As the saying in the West goes, Rome wasn't built in a day. The U.S. and Iran have not had official relations in 34 years, and despite the current willingness of both countries to seek reconciliation, they still lack the objective conditions and subjective concerns necessary to navigate through their fundamental differences and become friends. And if both sides desire a true thawing in tensions, they will still need to demonstrate the requisite patience, sincerity and political courage.

The author is an associate research fellow at the China Institutes of Contemporary International Relations and a columnist on the People's Daily overseas edition website.

* Translator’s Note: This quote is from an interview with NBC, not CNN.


  自鲁哈尼当选伊朗总统以来,美伊两国频释善意。此前,奥巴马与鲁哈尼还互通书信,进行“信函外交”。鲁哈尼接受CNN专访时曾表示,与奥巴马通信是“通向未来小而精微的一步”。

  据德国《明镜周刊》报导称,伊朗或将允许国际核查人员进入福尔多核工厂、监视离心机拆除,条件是美欧解除对伊制裁。美国财政部7月中旬也放松了对伊出口基本药品及医械管制。有了这些铺垫,不少媒体猜测,奥巴马和鲁哈尼很可能在9月下旬于纽约召开的联合国大会上首次“碰面”。
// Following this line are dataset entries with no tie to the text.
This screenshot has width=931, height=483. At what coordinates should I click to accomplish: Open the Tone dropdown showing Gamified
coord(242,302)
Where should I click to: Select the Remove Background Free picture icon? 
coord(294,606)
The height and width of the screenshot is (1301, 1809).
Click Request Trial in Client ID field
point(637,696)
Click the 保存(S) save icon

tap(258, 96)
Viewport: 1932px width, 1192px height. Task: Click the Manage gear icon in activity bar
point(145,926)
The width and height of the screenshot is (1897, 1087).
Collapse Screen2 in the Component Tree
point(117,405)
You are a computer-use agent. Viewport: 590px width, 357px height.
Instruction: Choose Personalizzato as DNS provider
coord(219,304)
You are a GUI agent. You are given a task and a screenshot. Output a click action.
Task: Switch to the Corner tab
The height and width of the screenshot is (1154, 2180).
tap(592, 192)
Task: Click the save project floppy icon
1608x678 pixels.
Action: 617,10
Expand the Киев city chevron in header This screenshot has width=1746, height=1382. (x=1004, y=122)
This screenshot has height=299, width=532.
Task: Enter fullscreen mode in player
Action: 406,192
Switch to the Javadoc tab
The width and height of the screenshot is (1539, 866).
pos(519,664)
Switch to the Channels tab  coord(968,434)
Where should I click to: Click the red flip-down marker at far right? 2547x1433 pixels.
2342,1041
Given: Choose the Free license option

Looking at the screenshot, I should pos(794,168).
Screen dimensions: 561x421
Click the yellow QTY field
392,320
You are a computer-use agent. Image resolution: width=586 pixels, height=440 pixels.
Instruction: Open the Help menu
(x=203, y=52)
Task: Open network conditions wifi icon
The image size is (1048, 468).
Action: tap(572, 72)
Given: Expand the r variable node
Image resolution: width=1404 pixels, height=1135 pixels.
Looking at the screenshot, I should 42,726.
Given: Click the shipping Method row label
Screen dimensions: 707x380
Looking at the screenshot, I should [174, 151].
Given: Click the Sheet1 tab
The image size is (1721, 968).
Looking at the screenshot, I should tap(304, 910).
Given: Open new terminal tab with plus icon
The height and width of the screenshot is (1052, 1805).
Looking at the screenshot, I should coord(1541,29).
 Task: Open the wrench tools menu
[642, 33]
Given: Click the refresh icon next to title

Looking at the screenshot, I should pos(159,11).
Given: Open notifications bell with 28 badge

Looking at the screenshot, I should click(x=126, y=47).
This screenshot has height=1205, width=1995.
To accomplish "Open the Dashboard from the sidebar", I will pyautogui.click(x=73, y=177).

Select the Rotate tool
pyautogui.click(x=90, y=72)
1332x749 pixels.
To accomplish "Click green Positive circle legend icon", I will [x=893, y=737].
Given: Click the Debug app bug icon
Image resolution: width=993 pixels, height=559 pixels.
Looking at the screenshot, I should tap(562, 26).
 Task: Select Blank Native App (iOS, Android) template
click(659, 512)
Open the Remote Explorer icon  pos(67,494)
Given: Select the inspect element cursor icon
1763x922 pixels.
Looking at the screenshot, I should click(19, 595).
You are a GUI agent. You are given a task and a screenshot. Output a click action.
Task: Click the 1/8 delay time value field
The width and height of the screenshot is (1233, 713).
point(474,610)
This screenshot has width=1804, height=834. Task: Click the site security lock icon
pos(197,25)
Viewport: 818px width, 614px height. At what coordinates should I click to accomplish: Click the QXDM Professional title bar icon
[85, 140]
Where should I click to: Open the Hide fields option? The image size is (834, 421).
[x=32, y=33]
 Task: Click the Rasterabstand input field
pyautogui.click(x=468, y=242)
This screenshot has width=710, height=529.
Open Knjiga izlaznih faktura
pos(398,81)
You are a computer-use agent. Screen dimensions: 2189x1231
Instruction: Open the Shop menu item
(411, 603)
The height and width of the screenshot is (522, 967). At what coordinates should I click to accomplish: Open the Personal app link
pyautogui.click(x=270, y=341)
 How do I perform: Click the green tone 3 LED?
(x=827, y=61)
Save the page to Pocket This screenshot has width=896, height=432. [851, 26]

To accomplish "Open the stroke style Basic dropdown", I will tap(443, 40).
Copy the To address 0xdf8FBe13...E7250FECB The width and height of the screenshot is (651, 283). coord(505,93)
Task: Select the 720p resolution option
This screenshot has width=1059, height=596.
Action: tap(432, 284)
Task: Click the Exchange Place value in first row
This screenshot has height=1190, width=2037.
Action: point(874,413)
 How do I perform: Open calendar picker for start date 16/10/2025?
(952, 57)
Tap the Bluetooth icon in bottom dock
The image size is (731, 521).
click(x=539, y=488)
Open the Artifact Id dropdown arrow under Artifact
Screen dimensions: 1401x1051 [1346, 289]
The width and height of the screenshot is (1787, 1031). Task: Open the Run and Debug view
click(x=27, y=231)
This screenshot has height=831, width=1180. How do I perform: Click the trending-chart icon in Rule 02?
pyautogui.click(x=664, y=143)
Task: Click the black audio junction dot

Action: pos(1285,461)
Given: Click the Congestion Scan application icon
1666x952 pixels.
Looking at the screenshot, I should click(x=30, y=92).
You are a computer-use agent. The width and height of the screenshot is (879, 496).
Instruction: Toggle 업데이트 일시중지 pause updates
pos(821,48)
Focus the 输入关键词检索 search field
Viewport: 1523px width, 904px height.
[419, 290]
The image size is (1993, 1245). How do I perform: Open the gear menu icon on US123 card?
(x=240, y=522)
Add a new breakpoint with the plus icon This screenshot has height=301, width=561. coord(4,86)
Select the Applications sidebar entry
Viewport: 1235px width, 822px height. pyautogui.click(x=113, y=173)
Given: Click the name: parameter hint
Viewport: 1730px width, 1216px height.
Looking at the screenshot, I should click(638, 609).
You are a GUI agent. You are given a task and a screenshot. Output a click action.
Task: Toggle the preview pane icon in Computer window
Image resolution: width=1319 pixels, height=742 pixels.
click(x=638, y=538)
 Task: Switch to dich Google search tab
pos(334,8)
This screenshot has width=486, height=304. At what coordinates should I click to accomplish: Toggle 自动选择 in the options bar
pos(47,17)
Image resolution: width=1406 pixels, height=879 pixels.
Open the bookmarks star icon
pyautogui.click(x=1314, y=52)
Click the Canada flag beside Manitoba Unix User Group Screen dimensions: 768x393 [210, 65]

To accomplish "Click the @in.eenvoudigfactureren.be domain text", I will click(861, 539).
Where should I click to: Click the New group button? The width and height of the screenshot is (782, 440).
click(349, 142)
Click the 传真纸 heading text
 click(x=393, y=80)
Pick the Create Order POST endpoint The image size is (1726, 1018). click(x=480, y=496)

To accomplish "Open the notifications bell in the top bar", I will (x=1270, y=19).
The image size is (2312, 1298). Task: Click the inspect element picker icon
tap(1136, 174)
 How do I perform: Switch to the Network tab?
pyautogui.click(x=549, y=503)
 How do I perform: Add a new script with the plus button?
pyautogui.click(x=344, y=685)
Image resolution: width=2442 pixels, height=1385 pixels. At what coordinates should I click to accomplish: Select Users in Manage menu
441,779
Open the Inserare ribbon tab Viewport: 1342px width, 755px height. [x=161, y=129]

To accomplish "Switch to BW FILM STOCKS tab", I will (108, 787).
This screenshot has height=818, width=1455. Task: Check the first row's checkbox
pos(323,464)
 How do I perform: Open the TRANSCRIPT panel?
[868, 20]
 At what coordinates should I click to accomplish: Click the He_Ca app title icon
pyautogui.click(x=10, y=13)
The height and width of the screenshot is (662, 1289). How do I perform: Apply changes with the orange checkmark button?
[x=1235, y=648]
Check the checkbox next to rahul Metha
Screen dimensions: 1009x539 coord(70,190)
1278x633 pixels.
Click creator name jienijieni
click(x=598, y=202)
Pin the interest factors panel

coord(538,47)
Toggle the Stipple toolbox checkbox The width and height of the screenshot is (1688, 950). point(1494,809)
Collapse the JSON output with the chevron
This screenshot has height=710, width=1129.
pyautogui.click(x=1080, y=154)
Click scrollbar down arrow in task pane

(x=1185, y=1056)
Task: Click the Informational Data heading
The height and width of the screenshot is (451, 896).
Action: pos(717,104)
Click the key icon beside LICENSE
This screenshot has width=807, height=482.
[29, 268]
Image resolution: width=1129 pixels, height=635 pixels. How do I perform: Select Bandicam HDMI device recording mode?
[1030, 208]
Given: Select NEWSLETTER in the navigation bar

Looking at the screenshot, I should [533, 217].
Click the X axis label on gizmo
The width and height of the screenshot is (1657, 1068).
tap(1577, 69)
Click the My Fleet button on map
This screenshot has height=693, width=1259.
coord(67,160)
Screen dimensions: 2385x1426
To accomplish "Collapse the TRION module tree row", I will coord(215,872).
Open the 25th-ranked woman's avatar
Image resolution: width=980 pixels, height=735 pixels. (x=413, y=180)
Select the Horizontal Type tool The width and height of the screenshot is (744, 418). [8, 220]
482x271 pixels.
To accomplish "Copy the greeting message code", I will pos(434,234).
  在国际政治中,“没有永恒的朋友,没有永恒的敌人,只有永恒的利益”。美伊互为夙敌,现在却忽然彼此拉近距离,背后实则各有各的打算。

  伊朗方面,由于近两年来接连遭受西方制裁,石油收入锐减,通胀率和失业率居高不下。鲁哈尼竞选期间曾承诺优先解决经济困境,缓和与西方关系。高票当选后,鲁哈尼急于兑现承诺,试图通过缓和美伊关系,来舒缓制裁压力。美国则由于各种问题缠身,在中东明显处于战略收缩态势,只能尽力保证在中东的现有地盘和势力范围,伊朗在伊拉克、阿富汗、反恐等美国关注的诸多问题上均有发言权,因此美国在遏制伊朗同时,不得不与伊朗保持接触乃至某种合作。

  很多媒体猜测,美伊是否能像当年中美“乒乓外交”那样,最终开启缓和之路,甚至达成战略合作的“大交易”。然而,历史不能简单类比。至少从目前看,这种可能性不是很大。套用一句电影台词,美伊进行交易(接触)不是问题,问题的关键是价钱能否谈拢。就目前看,双方尚不具备达成“大交易”的主客观条件。

  一方面,让鲁哈尼做出实质妥协不太容易。伊朗一直矢志成为独立自主的地区大国,并将“反美反以”作为伊斯兰政权的意识形态基础之一。这种政治抱负和政治结构已经渗透到伊朗决策层的每个毛孔,做出结构性调整几乎不可能。另外,从伊朗政坛力量对比看,尽管鲁哈尼上台使伊朗国内亲西方派力量上升,但国内保守派势力仍然强大,鲁哈尼与美国的缓和面临诸多掣肘。在这种情况下,鲁哈尼的对美缓和政策,实际只能“走钢丝”。

  另一方面,让美国对伊朗做出较大让步更不容易。美国在中东的主要政策目标,就是防止地区大国崛起、确保以色列安全。当前美国中东政策基本就是围绕“遏制伊朗”设计的。改变这种政策结构牵扯面太大,尤其会让美国在中东的铁杆盟友以色列和沙特等难以忍受。

  从技术层面分析,目前美伊谋求缓和的迫切程度也差异甚大。由于深受制裁之苦,伊朗急于摆脱制裁,直谈意愿更为强烈。而美国好不容易借制裁手段制住伊朗,所以美国事实上不急于和谈,更不会轻易让步。奥巴马日前强调,“若想达成协议,需军事威胁和强硬外交手段结合”,称“不要以为我们没打叙利亚,就不会打伊朗”,这明显在对伊朗“拿架子”。

  西谚有云,“罗马不是一天建成的”,美伊已有34年没有正式往来,尽管目前美伊都谋求缓和意愿,但尚不具备“化敌为友”、化解结构性矛盾的主客观条件。双方要想真正“冰释前嫌”,仍需拿出足够的耐心、诚意和政治勇气。